The mechanisms underlying increased excretion of TIMP-2 and IGFBP7 in urine –decreased glomerular permselectivity and proximal tubular leakage– are likely to apply also to other kidney injury biomarkers. The low molecular weight proteins KIM-1, NGAL, IL-18, L-FABP, TIMP-2 and IGFBP7 are not specifically expressed in kidney tissue and are likely to pass the glomerular slit membrane, especially in conditions of decreased permselectivity of the glomerular apparatus. Consequently, KIM-1, NGAL, IL-18, L-FABP, TIMP-2 and IGFBP7 may be prone to confounding by inflammatory and cell cycle related processes being systemic or originating from different tissues in the human body.

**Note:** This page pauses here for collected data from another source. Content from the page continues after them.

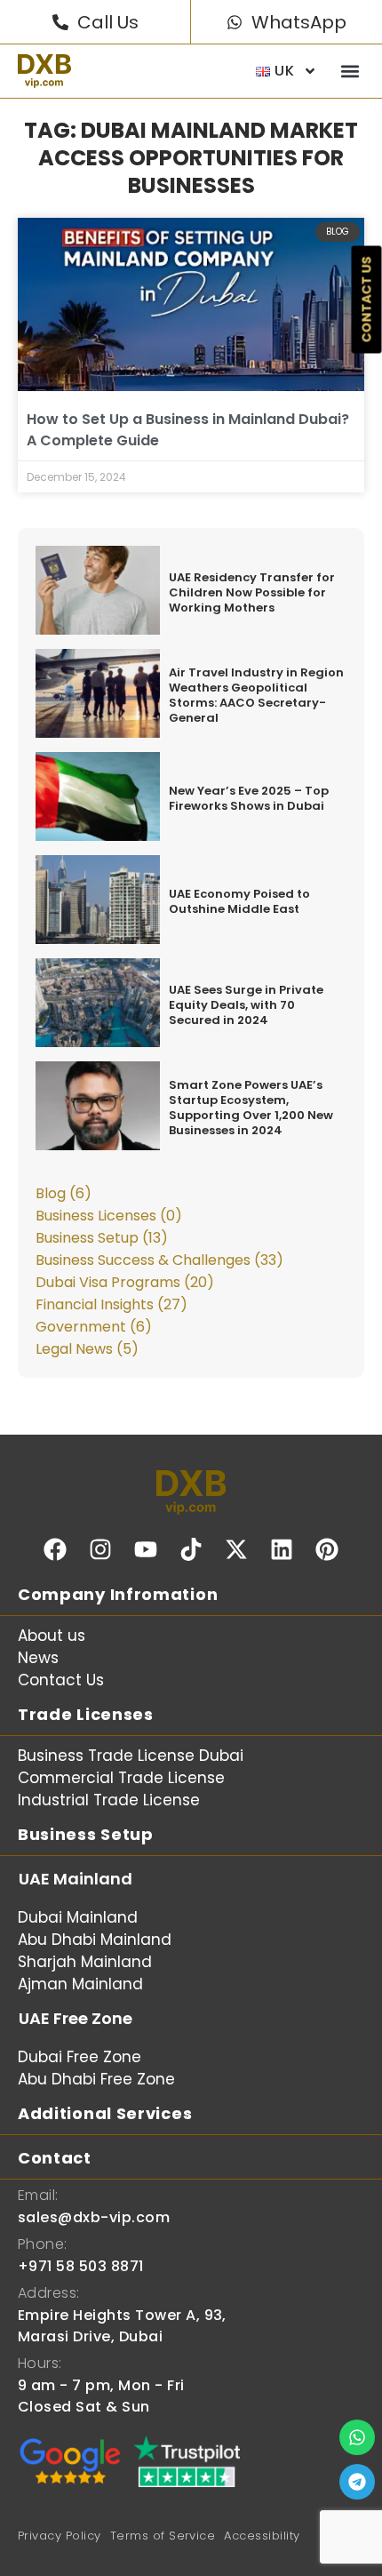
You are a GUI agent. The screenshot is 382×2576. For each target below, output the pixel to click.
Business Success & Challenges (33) (159, 1260)
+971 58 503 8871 (81, 2266)
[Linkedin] (281, 1549)
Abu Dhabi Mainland (94, 1939)
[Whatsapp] (357, 2437)
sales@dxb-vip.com (94, 2217)
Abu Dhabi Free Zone (96, 2079)
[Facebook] (55, 1549)
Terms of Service (163, 2535)
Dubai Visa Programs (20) (125, 1282)
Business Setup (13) (102, 1238)
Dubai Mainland (78, 1917)
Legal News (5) (87, 1349)
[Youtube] (145, 1549)
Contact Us (61, 1680)
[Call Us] (60, 22)
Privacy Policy (59, 2535)
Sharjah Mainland (85, 1961)
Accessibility (261, 2535)
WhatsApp (298, 22)
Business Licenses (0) (109, 1215)
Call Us (108, 22)
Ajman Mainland (80, 1984)
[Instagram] (100, 1549)
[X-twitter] (236, 1549)
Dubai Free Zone (79, 2057)
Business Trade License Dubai (130, 1755)
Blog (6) (64, 1193)
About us (51, 1635)
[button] (349, 71)
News (38, 1657)
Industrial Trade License (109, 1800)
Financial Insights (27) (111, 1304)
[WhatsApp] (235, 22)
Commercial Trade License (121, 1777)
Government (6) (94, 1326)
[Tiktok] (191, 1549)
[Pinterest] (326, 1549)
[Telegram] (357, 2482)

Characteristics of AKI Biomarker Tests towards Translation to the Clinical Laboratory
Desirable Test Characteristics for Timely Diagnosis of Kidney Injury
Translation of promising biomarkers into actual medical tests is a difficult trajectory in which many markers fail. Examples of successful biomarker translation to the medical laboratory include cardiac troponin T and troponin I, which are injury markers specifically expressed in heart tissue, that indicate heart muscle damage. Nowadays, the high-sensitivity cardiac troponin test is a cornerstone test for the diagnosis of non-ST segment elevation myocardial infarction (NSTEMI) in patients with symptoms of acute coronary syndrome.117
Recently, a framework for medical test evaluation has been outlined by the European Federation of Clinical Chemistry and Laboratory Medicine (EFLM).10 Specifically, it addresses the importance of having a well-defined clinical need as starting point, followed by predefining the analytical and clinical performance needed for the intended use of the test. Analytical performance should be compliant with the intended use of the test, which could be early diagnosis (e.g. recognition of AKI after major surgery), patient monitoring (e.g. during periods of exposure to nephrotoxic compounds) or prognosis (e.g. AKI related outcomes such as RRT). For the purpose of timely diagnosis of kidney injury in the ICU or after major surgery, high clinical and analytical sensitivity and specificity to detect minor changes in concentration are required. According to the EFLM Test Evaluation framework,10 clinical performance specifications should be predefined and selected based on the intended use and benefit-harm ratio for patients. For the early detection of AKI after cardio-thoracic surgery, high sensitivity is required at the expense of lower specificity. One could imagine that if AKI biomarkers would be used in therapy monitoring, e.g. in patients receiving nephrotoxic agents at an oncology department, high specificity of a biomarker test is required for clinical decision making (dose adjustments, therapy switch etc.).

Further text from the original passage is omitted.